CCA is a cyclomatic complexity analyzer that gives a rough approximation to the logarithm of the complexity of the functions in a source program whose name is specified on the command line.

The command line options allow you to tweak the algorithm slightly.

CCA reads C++ files and produces a cyclomatic complexity metric for the functions in the files and for the file as a whole. Options control the logging detail.

It reads a list of files whose names appear on the command line. Or from stdin. It assumes that these files are C++ source files and it produces output naming the namespaces, classes, structs, enums, and functions defined in those files -- and on which line they can be found.

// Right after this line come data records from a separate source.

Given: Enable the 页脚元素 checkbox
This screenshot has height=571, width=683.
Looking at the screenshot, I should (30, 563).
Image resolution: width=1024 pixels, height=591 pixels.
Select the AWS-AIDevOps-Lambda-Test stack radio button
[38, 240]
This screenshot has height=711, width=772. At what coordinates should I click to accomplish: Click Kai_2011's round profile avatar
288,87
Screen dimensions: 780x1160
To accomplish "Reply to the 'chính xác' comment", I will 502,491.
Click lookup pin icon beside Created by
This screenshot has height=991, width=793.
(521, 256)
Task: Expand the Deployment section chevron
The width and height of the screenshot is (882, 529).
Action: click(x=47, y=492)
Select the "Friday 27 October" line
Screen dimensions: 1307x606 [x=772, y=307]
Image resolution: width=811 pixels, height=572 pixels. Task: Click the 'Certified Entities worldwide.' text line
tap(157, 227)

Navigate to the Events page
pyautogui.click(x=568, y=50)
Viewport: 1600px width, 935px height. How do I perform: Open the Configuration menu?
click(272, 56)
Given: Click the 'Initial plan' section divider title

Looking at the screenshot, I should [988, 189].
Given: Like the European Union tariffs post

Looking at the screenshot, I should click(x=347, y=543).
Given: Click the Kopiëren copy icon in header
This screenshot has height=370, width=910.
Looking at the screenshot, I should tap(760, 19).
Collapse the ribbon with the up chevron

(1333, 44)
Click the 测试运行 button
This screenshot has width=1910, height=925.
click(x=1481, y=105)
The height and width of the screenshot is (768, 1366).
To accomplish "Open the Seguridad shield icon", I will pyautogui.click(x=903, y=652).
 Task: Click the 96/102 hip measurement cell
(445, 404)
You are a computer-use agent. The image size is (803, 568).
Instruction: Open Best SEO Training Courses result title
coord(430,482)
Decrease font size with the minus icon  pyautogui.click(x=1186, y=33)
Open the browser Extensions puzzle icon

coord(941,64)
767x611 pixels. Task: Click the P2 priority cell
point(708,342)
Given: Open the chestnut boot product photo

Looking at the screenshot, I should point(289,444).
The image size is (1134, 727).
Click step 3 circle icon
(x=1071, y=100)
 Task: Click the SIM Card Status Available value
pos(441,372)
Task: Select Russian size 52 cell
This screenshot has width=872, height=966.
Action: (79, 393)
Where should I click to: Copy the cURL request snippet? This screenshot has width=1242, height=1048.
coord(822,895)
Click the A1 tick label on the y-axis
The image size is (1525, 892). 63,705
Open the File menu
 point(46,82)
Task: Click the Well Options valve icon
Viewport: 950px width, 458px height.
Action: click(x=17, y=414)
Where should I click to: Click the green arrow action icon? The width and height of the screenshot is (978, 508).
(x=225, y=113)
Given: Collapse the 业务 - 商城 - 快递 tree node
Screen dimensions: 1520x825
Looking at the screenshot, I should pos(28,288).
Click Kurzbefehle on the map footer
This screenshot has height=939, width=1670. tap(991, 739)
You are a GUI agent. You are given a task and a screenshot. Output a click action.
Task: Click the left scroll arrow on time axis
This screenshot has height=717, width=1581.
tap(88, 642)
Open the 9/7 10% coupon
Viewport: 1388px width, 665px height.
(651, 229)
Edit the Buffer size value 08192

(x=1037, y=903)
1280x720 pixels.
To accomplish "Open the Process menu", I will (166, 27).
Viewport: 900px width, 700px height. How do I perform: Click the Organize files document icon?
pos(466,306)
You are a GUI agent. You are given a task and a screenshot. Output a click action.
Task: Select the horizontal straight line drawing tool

Note that the parser found here is meant to parse C++ files with bad syntax, not just properly formatted files. It does not attempt to preprocess the input files -- thus if you do sneaking macro magic it might get confused -- on the other hand, it is very tolerant of the kind of macro magic that one normally sees. For example:

 #ifdef __cplusplus
 extern "C" {
 #endif
 int f;
 #ifdef __cplusplus
 }
 #endif

Note that since this program doesn't use the C preprocessor, the #if's endifs, and macro names are actually parsed by the program. Thus the parser itself has to be very tolerant of extraneous tokens in the stream. So instead of just parsing a variable declaration that looks like this:

    typename varname ;

It must handle this syntax:

    trash trash trash varname ;

Extraneous {, }, etc are just ignored.

Most of the handling for extraneous tokens is done in parse_funcvar(). On first glance, it seems to be handling 'typename varname' and 'typename funcname(parms) ...' syntax but actually it handles all the deviant syntaxes as well.